By Rockland County Executive Ed Day
Last week the emotional wounds of the past were once again ripped open. New York Supreme Court Justice John Kelley ordered that Judith Clark receive a new parole hearing. In his ruling, he said that the State Parole Board “acted arbitrarily and capriciously” in its April 2017 decision to deny Clark parole.
Clark sued the Parole Board in December for denying her release after Governor Cuomo commuted her prison sentence from 75-years-to-life to 35-years-to-life. When the Governor decided to commute the sentence of this cop-killer, he imposed another sentence on the families of Sergeant Edward O’Grady, Officer Waverly “Chipper” Brown and Brinks guard Peter Paige.
Within 60 days Judith Clark will be back in front of the State Parole Board. Yet again forcing the families of these three men, who went to work on Oct. 20, 1981 and never came home, to relive the terror and tragedy of the past.
The Brinks robbery was the day that a group of domestic terrorists with links to radical groups that wanted to overthrow this nation invaded Rockland County.
Overnight, Rockland went from being a quiet, bucolic suburb where bad things rarely happened to being the center of a convoluted plot by a group of terrorists pursuing a violent ideology that made sense only to them.
Judith Clark showed nothing but contempt for our society and our system of justice. Nonetheless, she was given a fair trial. The sentencing judge found no reason to think that she could ever be rehabilitated. That judge knew how to do math: he knew that the sentence he imposed would not put her before the Parole Board until she was 107 years old.

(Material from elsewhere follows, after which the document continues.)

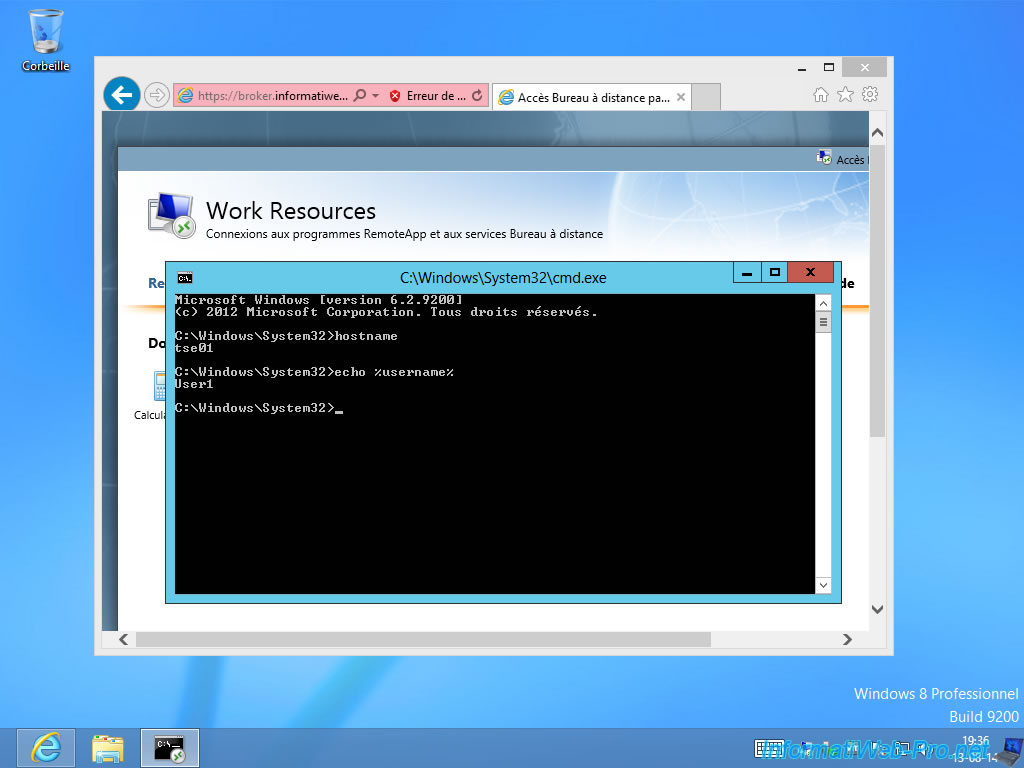
Task: Click the Home icon in Internet Explorer
Action: 820,93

Justice was done. I see no reason to second guess that decision. But now Sgt. Edward O’Grady’s family, along with the family of Nyack Officer Waverly “Chipper” Brown and Brinks guard Peter Paige, will have to fight to keep Judith Clark where she belongs.

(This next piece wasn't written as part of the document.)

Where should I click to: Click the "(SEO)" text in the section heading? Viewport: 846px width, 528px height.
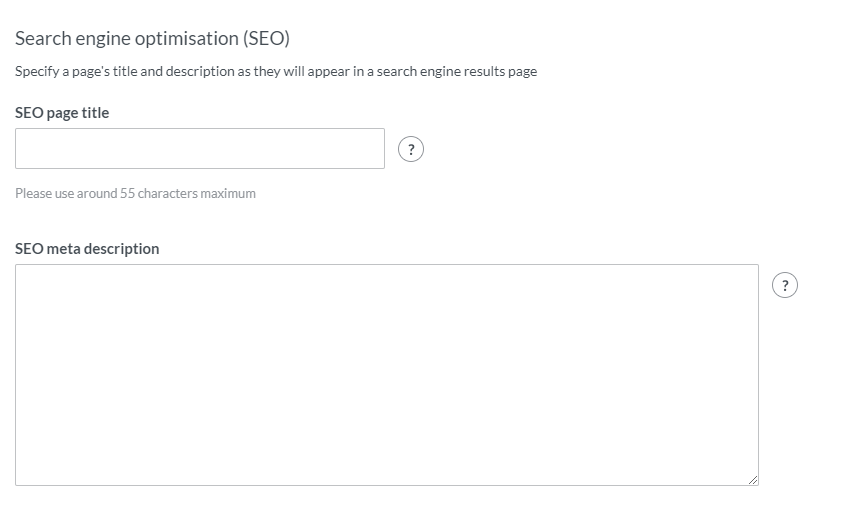pyautogui.click(x=265, y=39)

It is awful that our Brinks families are forced to relive this after being assured long ago that Judith Clark would never be eligible for parole.
One bit of solace for our Brinks families – they do not have to endure this agency alone. The law enforcement community both in Rockland and nationwide are with them, united in the belief that a convicted cop-killer does not deserve to walk among the free.
And I vow this now: as long as there is a breath in my body, I will stand united with these families and my brothers and sisters in law enforcement to fight to keep Judith Clark where she belongs – in prison.